— Information supplied —
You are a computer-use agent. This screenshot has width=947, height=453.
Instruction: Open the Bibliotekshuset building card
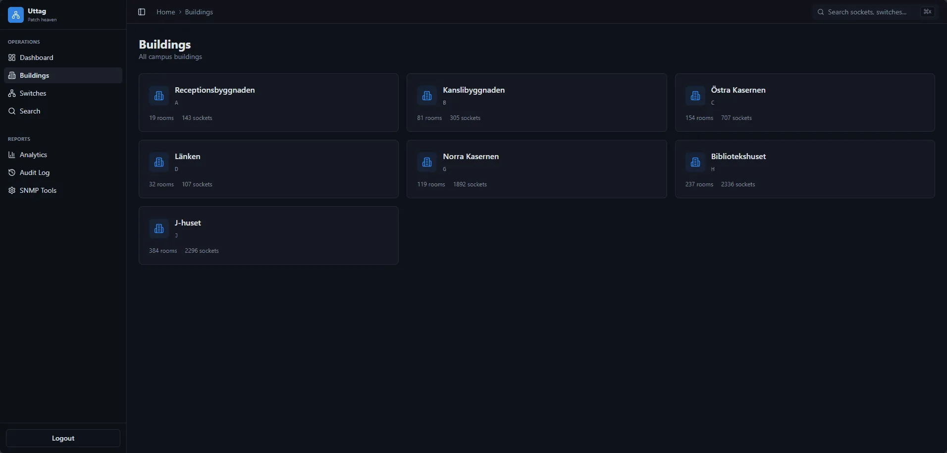coord(805,169)
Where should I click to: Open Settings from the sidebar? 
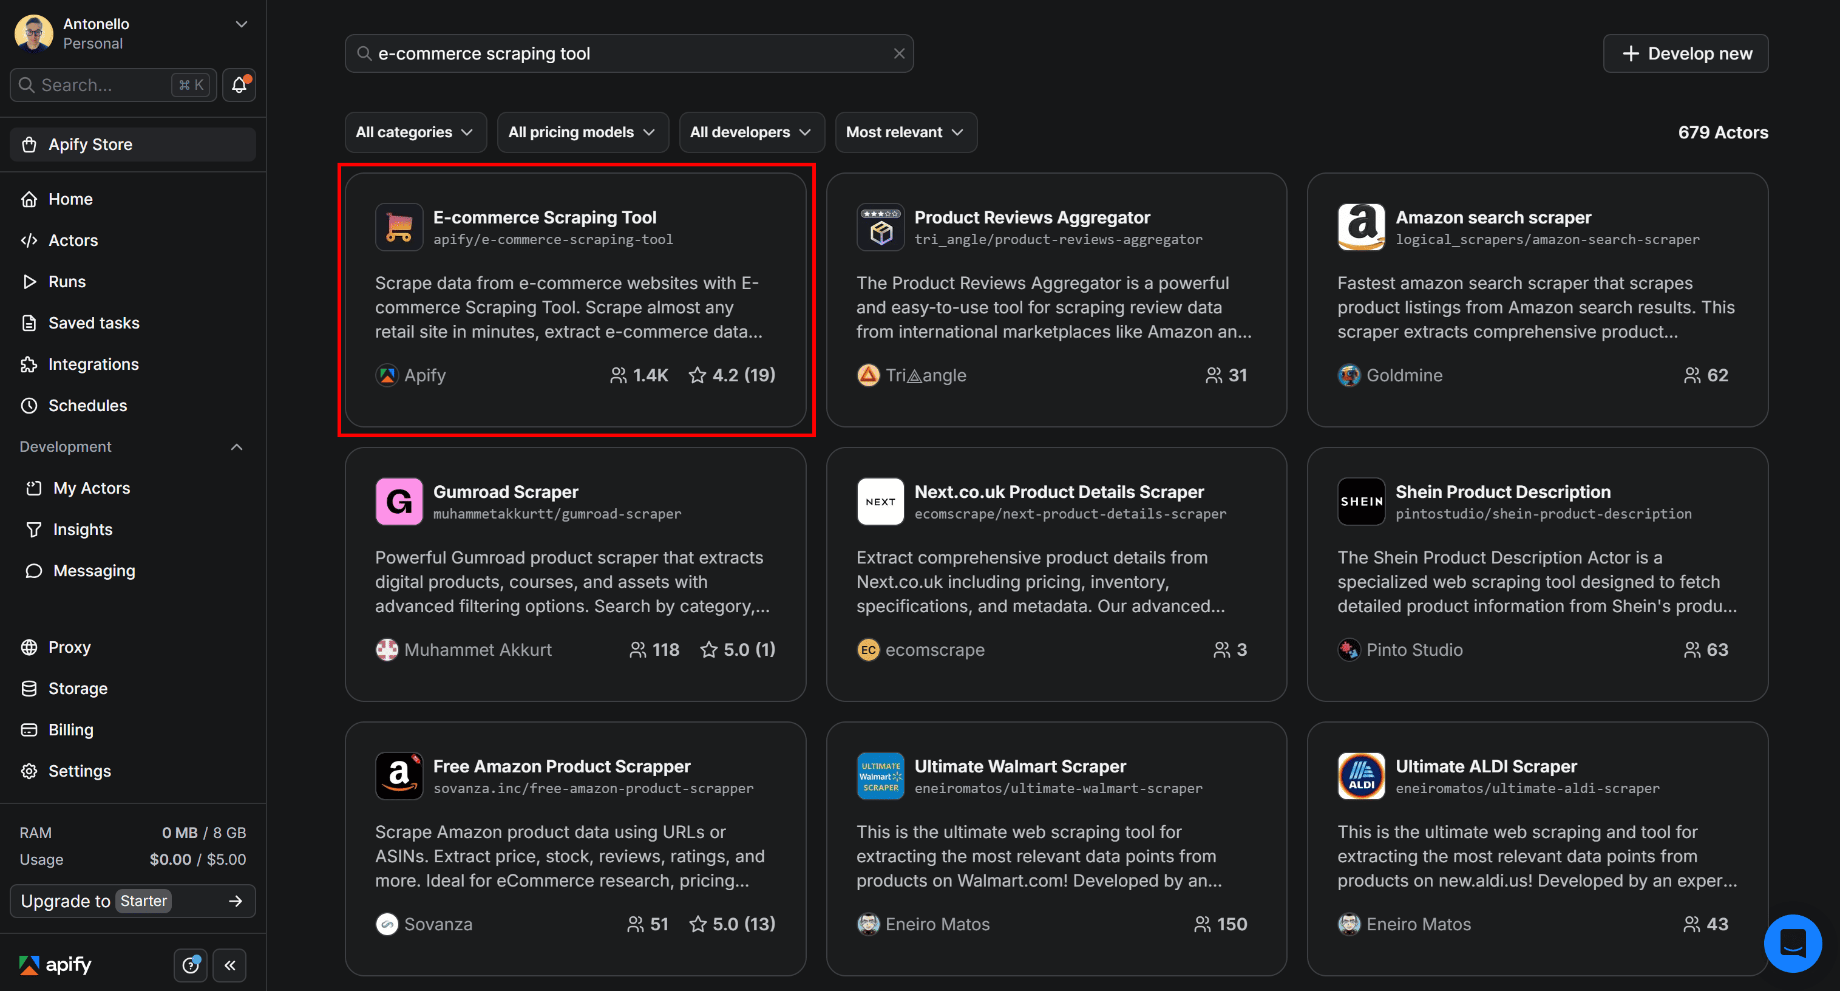click(x=79, y=770)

— Task statement —
Reproduce the material above word for word, leaving out the pictures.

— Finished task —
You are a computer-use agent. This screenshot has width=947, height=453.
Instruction: Open the Bibliotekshuset building card
coord(805,169)
Where should I click to: Open Settings from the sidebar? 
click(x=79, y=770)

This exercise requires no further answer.